Das alles können Ausreden sein und es kann gut sein, dass ich mich hinter den Kindern verstecke… aber wir haben uns für dieses Jahr mit Kindern entschieden! Und ich möchte, dass dann unsere beiden Söhne genauso Freude an diesem Abenteuer erleben, ein Gehör für eine andere Sprache bekommen, lernen, auf vertraute Dinge zu verzichten und dafür neue, spannende Dinge kennenzulernen. Ich bin nicht gut darin, auf Kosten meiner Kinder zu genießen. Nicht hier und nicht jetzt. Ab und zu muss das sein und dann geht es – aber hier ist es anders.
Ich bin nicht die Mama, die an zwei Fronten kämpft und von Kompromissen lebt.
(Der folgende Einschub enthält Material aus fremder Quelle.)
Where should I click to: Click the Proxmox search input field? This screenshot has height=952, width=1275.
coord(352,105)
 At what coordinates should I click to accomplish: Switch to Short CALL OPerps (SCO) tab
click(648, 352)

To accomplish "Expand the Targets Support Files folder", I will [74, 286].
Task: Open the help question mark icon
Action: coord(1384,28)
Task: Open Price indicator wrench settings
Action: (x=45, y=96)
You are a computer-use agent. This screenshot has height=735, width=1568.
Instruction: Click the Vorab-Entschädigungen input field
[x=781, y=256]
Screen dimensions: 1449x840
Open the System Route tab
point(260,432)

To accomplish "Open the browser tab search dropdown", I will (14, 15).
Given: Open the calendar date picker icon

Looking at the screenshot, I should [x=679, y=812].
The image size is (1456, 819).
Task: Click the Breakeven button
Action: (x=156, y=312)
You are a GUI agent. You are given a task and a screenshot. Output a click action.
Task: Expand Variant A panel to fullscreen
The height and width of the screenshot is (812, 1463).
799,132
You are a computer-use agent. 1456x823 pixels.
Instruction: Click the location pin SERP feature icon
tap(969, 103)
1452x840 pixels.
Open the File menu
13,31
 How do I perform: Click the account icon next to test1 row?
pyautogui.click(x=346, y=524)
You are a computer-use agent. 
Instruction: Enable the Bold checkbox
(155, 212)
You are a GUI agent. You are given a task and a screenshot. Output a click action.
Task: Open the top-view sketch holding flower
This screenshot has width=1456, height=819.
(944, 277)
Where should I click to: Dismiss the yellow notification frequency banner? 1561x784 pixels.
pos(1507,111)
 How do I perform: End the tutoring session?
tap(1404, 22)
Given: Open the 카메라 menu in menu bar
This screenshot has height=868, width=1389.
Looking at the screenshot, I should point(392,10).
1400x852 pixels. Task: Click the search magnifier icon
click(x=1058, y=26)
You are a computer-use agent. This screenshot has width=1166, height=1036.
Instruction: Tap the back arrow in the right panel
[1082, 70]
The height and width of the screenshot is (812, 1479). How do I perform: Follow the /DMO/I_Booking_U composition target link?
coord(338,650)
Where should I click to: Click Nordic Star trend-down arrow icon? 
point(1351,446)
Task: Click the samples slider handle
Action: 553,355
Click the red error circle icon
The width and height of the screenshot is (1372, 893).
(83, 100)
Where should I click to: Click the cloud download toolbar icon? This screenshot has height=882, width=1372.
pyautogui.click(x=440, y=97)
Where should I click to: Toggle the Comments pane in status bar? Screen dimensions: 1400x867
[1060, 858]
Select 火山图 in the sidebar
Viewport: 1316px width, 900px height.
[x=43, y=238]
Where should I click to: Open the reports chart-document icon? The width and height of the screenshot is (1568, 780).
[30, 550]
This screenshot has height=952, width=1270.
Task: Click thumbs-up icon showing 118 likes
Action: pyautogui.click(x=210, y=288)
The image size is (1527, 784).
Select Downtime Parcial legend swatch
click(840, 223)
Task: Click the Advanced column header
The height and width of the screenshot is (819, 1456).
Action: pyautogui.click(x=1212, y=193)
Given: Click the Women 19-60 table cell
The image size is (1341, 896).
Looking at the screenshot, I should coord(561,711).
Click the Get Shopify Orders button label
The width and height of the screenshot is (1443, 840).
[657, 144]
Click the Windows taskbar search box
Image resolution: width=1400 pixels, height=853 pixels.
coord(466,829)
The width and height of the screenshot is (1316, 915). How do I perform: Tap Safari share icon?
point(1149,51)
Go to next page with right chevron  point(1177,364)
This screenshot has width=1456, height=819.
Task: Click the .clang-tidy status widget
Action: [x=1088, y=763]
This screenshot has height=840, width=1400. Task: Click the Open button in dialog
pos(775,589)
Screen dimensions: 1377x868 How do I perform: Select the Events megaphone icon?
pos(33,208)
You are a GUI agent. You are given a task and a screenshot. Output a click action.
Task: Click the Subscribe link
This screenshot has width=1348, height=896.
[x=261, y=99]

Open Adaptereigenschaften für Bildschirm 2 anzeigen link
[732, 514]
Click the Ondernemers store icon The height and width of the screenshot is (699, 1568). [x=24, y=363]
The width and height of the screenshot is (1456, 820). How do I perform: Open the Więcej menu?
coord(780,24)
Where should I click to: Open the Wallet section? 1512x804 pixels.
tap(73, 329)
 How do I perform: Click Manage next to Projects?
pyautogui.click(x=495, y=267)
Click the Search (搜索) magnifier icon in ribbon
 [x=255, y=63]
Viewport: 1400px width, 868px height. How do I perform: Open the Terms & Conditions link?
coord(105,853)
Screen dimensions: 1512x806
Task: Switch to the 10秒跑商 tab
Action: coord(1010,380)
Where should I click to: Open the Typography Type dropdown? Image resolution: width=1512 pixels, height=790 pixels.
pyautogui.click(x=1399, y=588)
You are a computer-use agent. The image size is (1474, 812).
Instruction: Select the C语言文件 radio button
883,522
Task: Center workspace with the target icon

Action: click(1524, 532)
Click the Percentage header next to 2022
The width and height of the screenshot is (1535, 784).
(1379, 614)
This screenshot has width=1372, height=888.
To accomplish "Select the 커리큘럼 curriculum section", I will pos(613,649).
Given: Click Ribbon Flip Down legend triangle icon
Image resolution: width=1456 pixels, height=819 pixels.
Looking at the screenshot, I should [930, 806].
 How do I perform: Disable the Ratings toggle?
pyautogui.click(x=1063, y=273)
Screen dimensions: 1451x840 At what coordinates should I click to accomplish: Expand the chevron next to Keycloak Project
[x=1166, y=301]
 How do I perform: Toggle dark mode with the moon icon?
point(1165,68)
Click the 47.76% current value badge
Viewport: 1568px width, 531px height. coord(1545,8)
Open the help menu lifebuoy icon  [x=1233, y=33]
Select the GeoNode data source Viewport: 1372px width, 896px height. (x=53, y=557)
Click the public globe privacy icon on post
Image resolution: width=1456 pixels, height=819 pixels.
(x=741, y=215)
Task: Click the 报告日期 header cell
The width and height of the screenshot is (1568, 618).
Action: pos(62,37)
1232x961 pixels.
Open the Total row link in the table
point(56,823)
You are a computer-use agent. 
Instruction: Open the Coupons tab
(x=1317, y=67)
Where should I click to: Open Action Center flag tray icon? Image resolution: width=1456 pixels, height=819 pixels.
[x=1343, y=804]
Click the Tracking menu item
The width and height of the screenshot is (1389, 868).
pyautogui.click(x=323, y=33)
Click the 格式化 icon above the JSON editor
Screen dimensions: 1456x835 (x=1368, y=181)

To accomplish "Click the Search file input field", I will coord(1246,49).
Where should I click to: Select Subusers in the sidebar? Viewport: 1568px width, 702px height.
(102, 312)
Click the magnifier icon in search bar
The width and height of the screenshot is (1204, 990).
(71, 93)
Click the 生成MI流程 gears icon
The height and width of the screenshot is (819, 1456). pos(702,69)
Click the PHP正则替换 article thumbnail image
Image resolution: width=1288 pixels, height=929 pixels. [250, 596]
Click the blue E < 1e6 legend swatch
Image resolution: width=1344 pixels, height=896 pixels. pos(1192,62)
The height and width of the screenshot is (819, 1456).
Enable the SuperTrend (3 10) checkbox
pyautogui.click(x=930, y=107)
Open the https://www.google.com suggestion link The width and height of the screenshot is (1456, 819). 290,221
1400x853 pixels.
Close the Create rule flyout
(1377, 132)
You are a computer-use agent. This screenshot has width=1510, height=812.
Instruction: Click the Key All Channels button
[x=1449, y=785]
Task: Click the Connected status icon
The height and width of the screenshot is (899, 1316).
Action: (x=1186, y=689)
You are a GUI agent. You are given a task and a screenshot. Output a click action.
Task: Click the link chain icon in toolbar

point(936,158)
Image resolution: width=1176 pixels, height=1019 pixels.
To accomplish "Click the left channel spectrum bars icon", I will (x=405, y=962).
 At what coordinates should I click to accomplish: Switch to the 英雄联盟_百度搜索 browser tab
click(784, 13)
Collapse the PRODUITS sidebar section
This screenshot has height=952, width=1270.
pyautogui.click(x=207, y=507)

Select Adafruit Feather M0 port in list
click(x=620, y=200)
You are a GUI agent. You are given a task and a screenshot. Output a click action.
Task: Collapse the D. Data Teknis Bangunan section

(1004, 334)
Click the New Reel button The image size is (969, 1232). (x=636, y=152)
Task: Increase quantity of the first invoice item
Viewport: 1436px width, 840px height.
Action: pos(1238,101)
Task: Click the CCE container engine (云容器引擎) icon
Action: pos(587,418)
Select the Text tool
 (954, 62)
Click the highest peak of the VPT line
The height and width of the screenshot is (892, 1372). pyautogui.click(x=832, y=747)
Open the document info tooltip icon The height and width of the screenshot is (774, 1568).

Ich bin die, die sich eben jetzt für eine der beiden Seiten entschieden hat.

Ich liebe die Freunde, die ich kennengelernt habe und ich genieße die Veranstaltungen, die ich besuche, sehr. Ich merke immer wieder, dass ich hier richtig bin und dass ich wichtig bin, weil ich jetzt gerade hier bin. Ich kann selbst einen Unterschied machen, weil ich anders bin. Und das tut anderen Leuten, die ich kennenlerne, gut.